What is contrarian investing? Definition and meaning
Contrarian investing means shunning market trends and hyped investment and going against the flow, i.e. while the majority of people are buying the contrarian investor sells, and while people sell he or she buys.
Contrarian investing is done by people who see investors jumping into a hot stock and chasing after gains as a reason to avoid that stock completely.
The contrarian investor believes that if shares of a company are being bought by many people, they will rapidly become overbought and soon stop reflecting the actual strength of the business – inevitably, the share price will drop.
Contrarian investing also responds to widespread pessimism in the market by buying stocks that have been driven so low that they overstate a company’s risks, and understate its chances of making a comeback.
Contrarian investing means being a bull in a market full of bears, going up when everybody is going down, or swimming against the current.
Spotting and buying such distressed stocks, and selling them when the business recovers, can lead to strong gains.
The general principles used in contrarian investing can be applied to individual stocks, a whole industry sector, or an entire market.
Contrarian investing requires good research and impartiality
To be a successful contrarian investor, you need to research your market carefully, and be impartial and disciplined.
Take your time while checking out companies you are considering investing in.

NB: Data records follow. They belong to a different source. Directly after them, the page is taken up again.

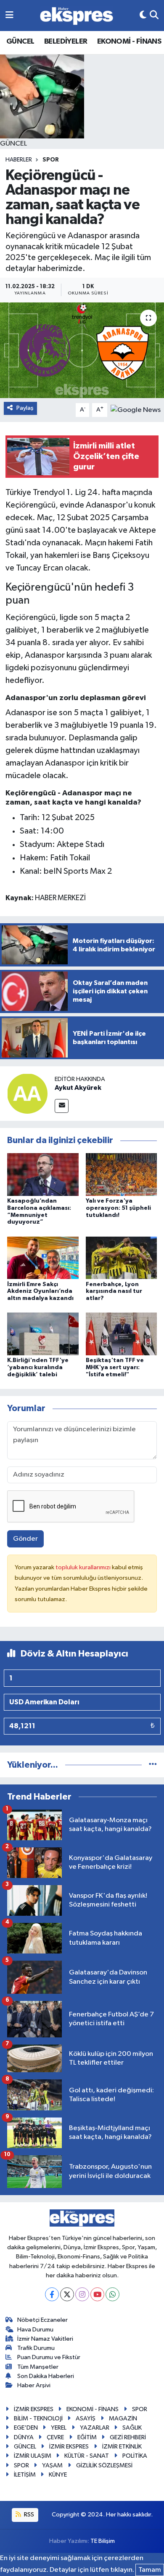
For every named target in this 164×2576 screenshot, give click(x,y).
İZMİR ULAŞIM (32, 2456)
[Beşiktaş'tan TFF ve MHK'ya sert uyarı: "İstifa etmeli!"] (121, 1333)
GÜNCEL (20, 41)
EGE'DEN (26, 2428)
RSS (28, 2514)
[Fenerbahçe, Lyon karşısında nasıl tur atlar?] (121, 1257)
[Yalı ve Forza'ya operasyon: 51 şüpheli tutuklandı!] (121, 1174)
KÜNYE (58, 2475)
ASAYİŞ (85, 2418)
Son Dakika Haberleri (45, 2376)
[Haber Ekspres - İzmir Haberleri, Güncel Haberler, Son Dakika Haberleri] (76, 16)
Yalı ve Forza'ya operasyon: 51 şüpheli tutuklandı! (118, 1208)
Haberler (18, 160)
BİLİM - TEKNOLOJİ (38, 2418)
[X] (67, 2294)
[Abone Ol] (136, 409)
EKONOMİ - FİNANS (129, 41)
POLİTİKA (134, 2456)
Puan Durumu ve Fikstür (48, 2357)
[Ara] (154, 15)
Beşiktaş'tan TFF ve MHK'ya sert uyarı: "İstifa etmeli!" (115, 1367)
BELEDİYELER (65, 41)
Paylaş (25, 408)
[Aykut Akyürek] (27, 1093)
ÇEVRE (55, 2437)
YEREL (58, 2428)
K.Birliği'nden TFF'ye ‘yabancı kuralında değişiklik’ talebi (38, 1367)
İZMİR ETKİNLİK (122, 2446)
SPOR (50, 160)
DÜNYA (24, 2437)
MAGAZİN (123, 2418)
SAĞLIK (132, 2428)
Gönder (25, 1538)
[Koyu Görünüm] (143, 15)
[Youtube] (97, 2294)
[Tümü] (153, 1765)
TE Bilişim (102, 2541)
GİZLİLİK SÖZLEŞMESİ (104, 2465)
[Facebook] (52, 2294)
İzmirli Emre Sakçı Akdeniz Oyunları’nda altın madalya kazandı (40, 1291)
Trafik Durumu (36, 2348)
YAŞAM (52, 2465)
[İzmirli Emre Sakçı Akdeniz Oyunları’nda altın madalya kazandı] (43, 1257)
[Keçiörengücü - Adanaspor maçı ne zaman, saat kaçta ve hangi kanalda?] (82, 350)
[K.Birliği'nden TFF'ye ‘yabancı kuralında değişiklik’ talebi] (43, 1333)
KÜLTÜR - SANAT (86, 2456)
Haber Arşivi (33, 2385)
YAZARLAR (94, 2428)
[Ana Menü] (9, 15)
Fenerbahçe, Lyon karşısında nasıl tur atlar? (114, 1291)
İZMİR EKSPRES (33, 2409)
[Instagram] (82, 2294)
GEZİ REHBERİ (128, 2437)
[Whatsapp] (112, 2294)
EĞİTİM (87, 2437)
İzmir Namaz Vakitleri (45, 2339)
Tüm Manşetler (37, 2367)
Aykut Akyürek (78, 1087)
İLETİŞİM (25, 2475)
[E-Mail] (62, 1106)
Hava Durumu (35, 2329)
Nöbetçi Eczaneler (42, 2320)
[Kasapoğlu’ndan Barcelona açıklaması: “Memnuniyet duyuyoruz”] (43, 1174)
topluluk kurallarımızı (84, 1567)
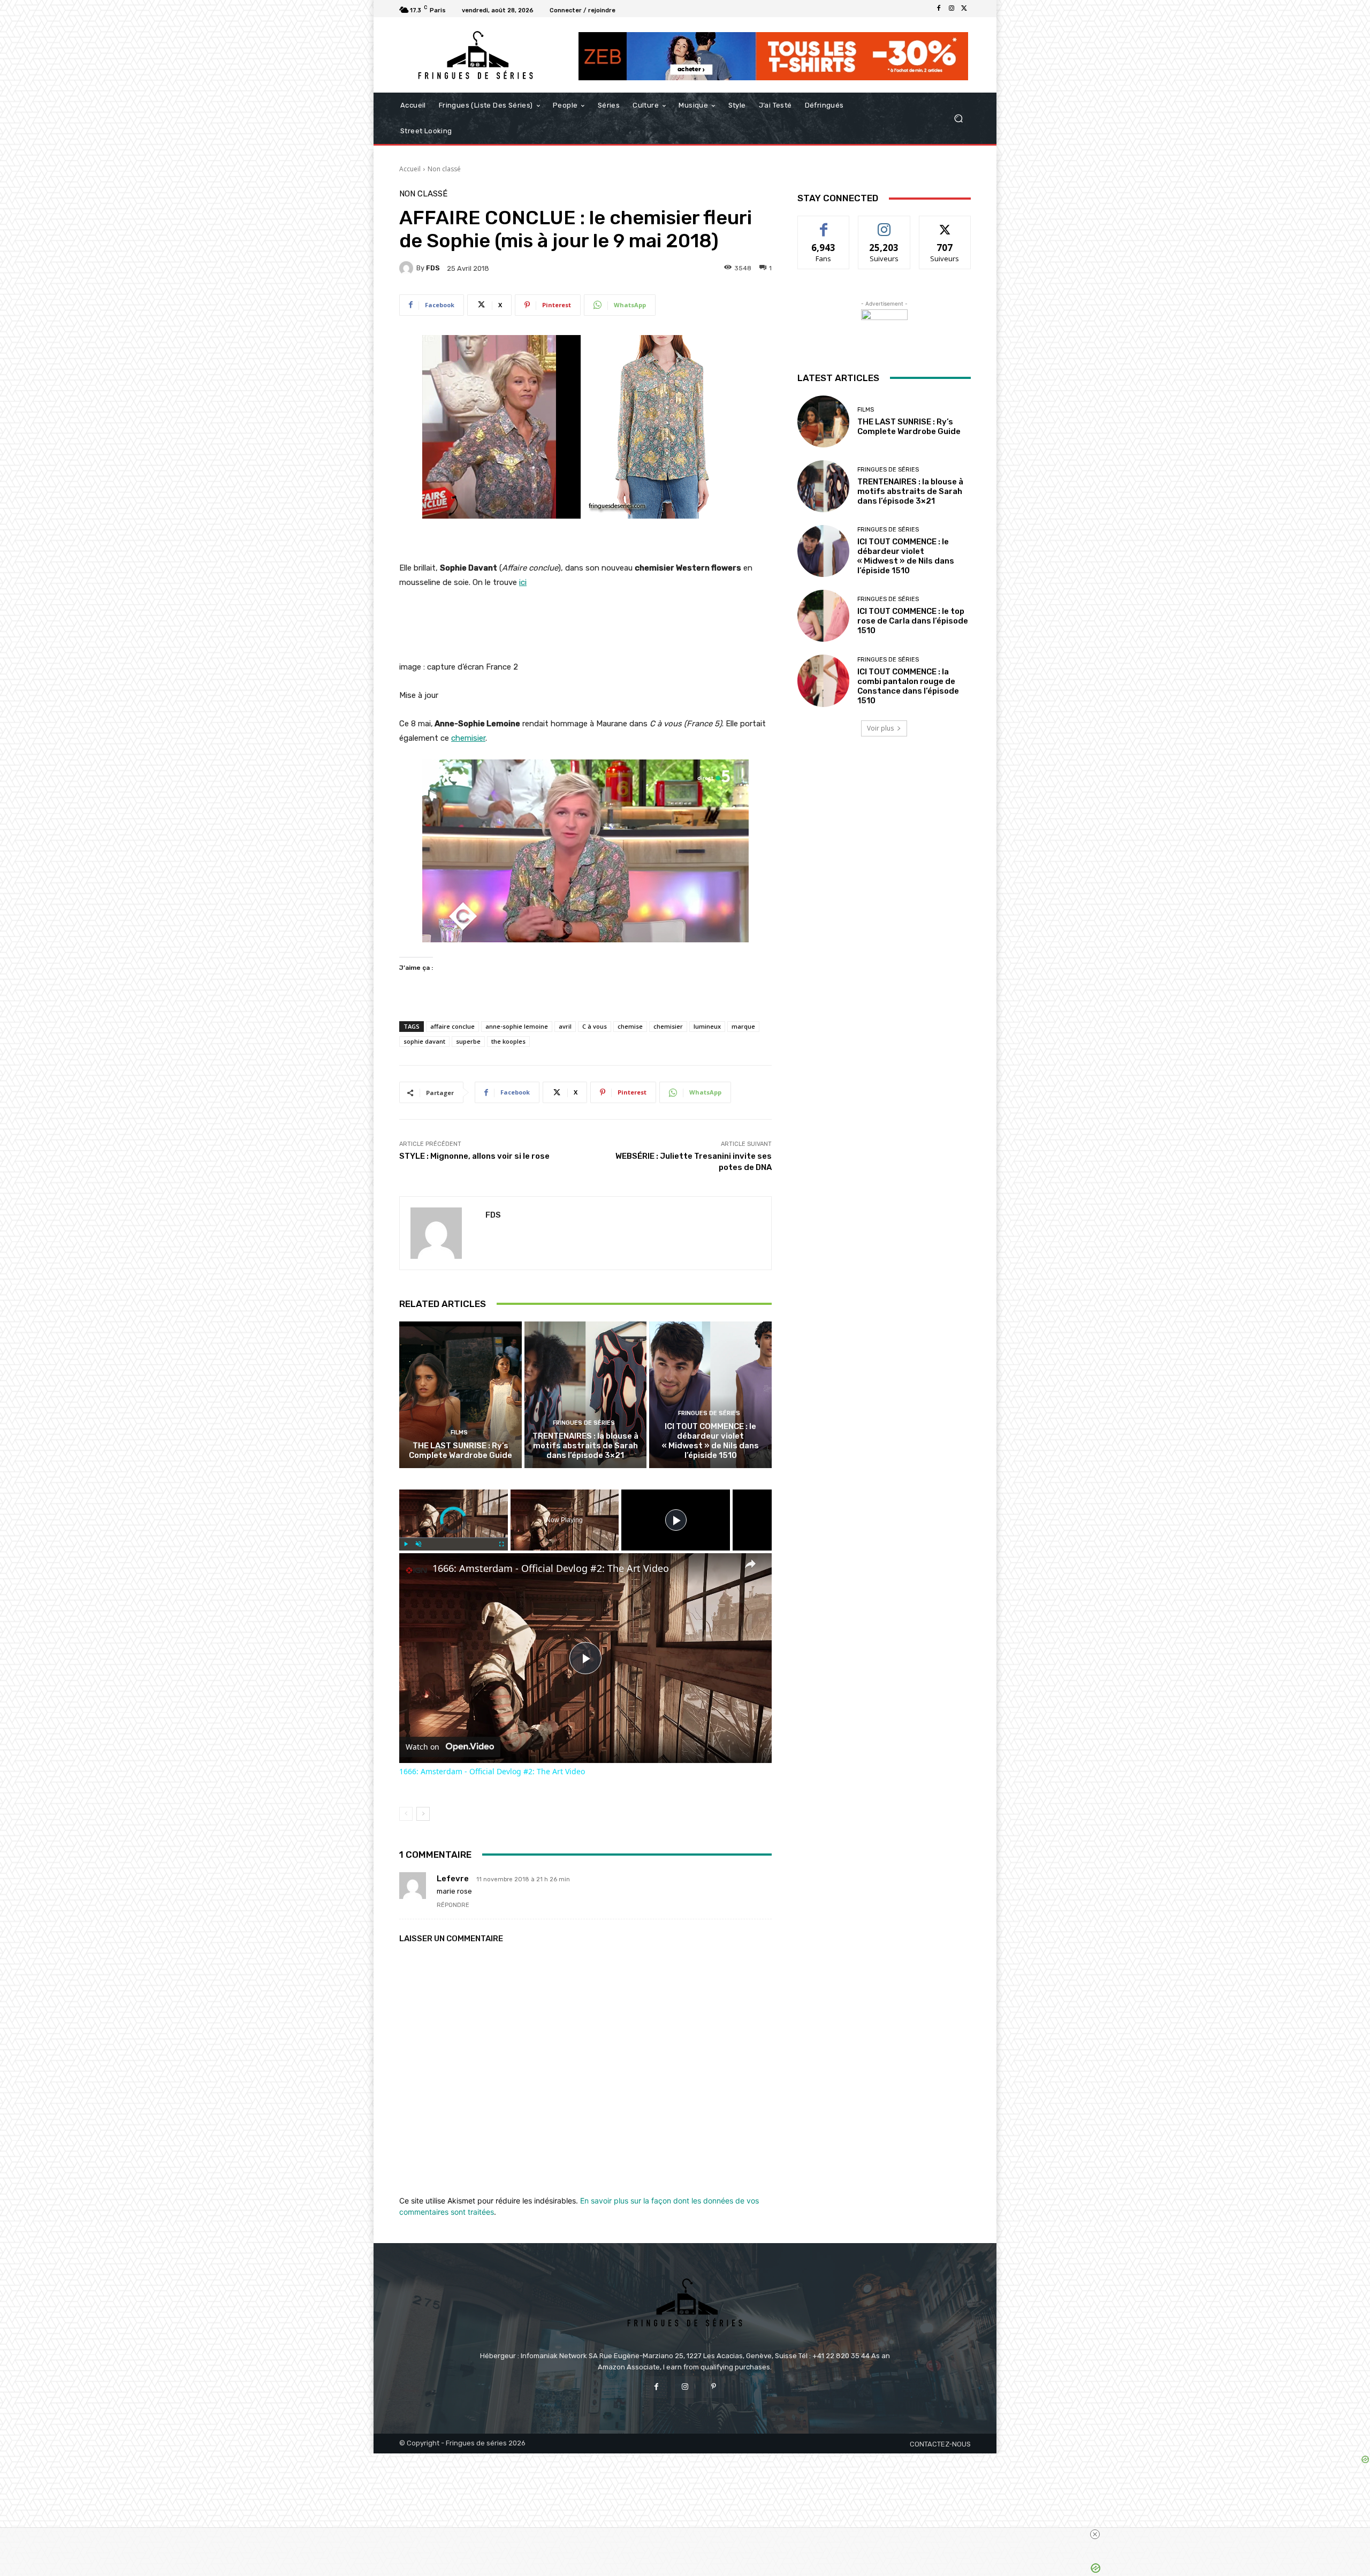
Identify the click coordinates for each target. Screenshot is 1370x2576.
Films (459, 1432)
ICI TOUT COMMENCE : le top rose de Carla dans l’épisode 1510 (912, 620)
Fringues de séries (584, 1423)
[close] (689, 2534)
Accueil (410, 168)
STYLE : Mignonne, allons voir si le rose (474, 1156)
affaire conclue (452, 1026)
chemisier (668, 1026)
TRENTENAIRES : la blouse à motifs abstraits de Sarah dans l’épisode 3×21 (585, 1445)
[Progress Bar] (453, 1537)
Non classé (444, 168)
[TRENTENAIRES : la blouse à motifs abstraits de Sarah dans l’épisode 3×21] (585, 1394)
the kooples (508, 1041)
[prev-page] (406, 1814)
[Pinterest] (713, 2386)
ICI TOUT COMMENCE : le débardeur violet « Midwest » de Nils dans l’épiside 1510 (710, 1441)
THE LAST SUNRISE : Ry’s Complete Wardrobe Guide (460, 1450)
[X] (964, 8)
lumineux (707, 1026)
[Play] (405, 1544)
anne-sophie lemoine (516, 1026)
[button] (958, 118)
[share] (750, 1564)
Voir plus (880, 728)
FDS (433, 267)
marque (743, 1026)
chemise (630, 1026)
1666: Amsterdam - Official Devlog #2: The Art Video (550, 1568)
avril (565, 1026)
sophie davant (424, 1041)
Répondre (453, 1905)
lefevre (453, 1878)
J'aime (823, 224)
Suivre (884, 224)
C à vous (594, 1026)
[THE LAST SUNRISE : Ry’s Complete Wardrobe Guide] (460, 1394)
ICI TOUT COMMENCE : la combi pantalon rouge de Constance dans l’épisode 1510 (908, 686)
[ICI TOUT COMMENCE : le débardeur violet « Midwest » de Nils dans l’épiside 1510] (710, 1394)
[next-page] (423, 1814)
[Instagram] (951, 8)
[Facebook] (938, 8)
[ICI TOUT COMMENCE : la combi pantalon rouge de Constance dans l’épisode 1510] (823, 680)
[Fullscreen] (501, 1544)
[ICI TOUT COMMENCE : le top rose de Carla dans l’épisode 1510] (823, 616)
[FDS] (407, 268)
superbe (468, 1041)
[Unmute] (418, 1544)
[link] (416, 1570)
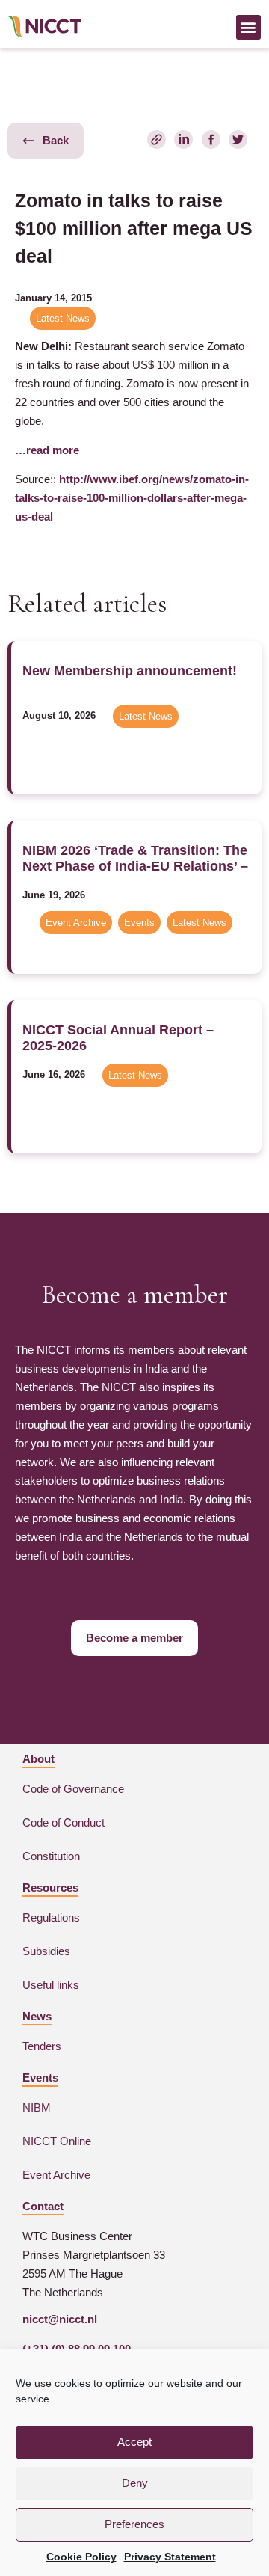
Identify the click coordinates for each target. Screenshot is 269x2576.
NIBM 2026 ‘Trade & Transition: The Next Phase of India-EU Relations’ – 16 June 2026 (135, 866)
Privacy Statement (170, 2557)
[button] (248, 27)
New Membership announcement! (129, 670)
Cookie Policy (81, 2557)
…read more (47, 450)
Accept (134, 2441)
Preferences (134, 2524)
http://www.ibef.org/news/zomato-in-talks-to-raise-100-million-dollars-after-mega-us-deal (132, 498)
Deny (135, 2483)
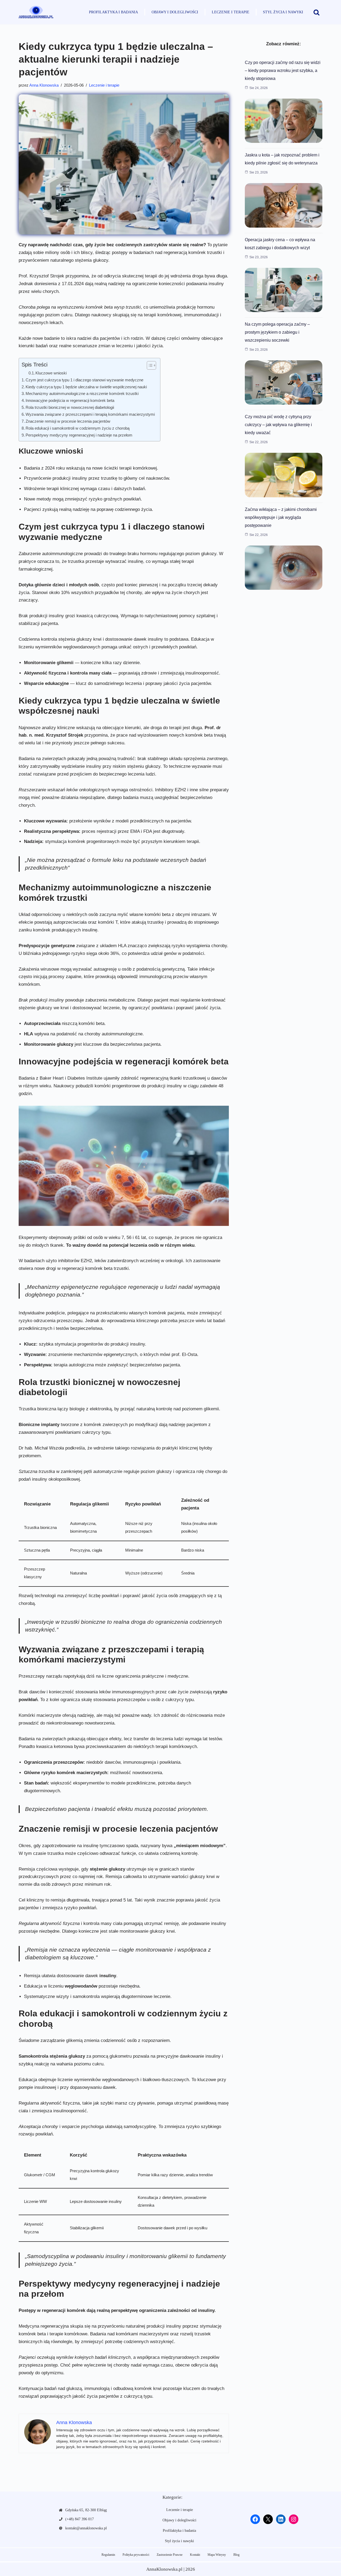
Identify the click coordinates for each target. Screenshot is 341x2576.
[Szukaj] (316, 12)
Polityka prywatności (136, 2555)
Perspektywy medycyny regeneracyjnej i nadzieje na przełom (79, 435)
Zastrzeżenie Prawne (169, 2555)
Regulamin (108, 2555)
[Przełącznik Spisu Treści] (149, 365)
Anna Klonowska (44, 85)
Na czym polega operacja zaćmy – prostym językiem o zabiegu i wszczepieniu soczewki (277, 332)
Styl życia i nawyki (283, 12)
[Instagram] (293, 2519)
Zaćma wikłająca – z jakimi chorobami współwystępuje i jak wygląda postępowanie (281, 517)
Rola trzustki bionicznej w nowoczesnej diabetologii (70, 407)
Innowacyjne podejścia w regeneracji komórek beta (70, 400)
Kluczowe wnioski (51, 373)
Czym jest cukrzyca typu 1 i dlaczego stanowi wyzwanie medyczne (84, 380)
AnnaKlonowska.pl (164, 2569)
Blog (236, 2555)
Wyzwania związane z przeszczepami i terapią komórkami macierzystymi (90, 414)
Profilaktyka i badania (113, 12)
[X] (268, 2519)
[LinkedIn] (281, 2519)
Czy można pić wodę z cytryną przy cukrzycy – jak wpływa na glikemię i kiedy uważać (278, 424)
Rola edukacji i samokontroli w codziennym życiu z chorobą (77, 428)
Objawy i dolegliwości (175, 12)
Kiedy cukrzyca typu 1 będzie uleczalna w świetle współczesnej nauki (86, 387)
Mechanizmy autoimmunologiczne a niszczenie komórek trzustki (82, 393)
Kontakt (195, 2555)
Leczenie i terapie (230, 12)
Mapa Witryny (217, 2555)
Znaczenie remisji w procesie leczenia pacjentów (68, 421)
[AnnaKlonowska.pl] (36, 12)
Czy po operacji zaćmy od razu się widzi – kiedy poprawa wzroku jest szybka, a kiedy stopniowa (282, 70)
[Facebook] (255, 2519)
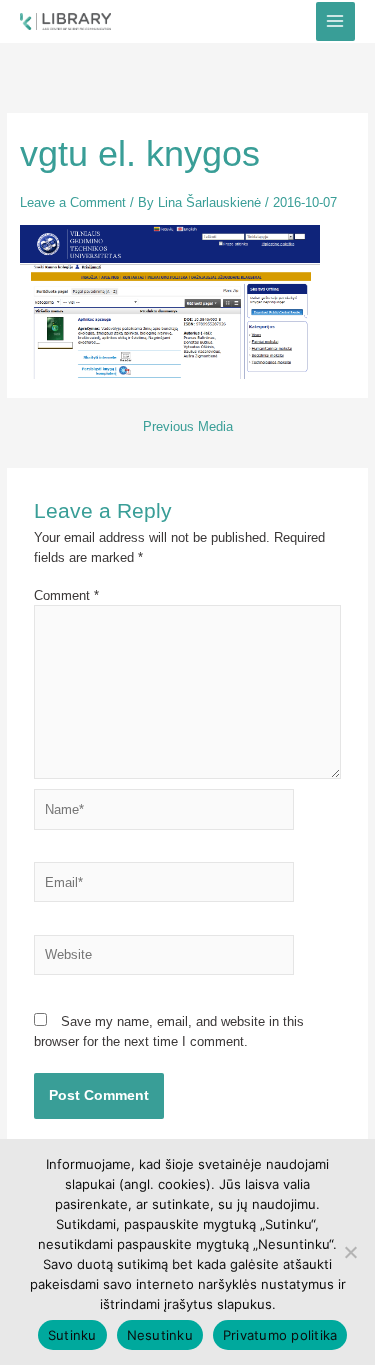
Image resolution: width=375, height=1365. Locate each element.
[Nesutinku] (350, 1252)
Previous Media (188, 427)
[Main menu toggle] (335, 21)
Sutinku (72, 1335)
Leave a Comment (73, 202)
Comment (66, 595)
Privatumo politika (280, 1335)
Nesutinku (160, 1335)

Look out for a solid management team, good profit margins, efficient processes, and innovative products.
Businesses that can maintain these fundamentals can withstand economic downturns and investor reluctance.
Warren Buffett, arguably the best ever contrarian investor, has built a massive fortune by going against popular wisdom. At the height of the financial crisis he bought Goldman Sachs.
Mr. Buffett once said regarding contrarian investing:
“Be fearful when others are greedy and be greedy when others are fearful.”
In some ways, contrarian investing is similar to value investing in that the investor is looking for mispriced investments and purchasing those that are seemingly undervalued by the market.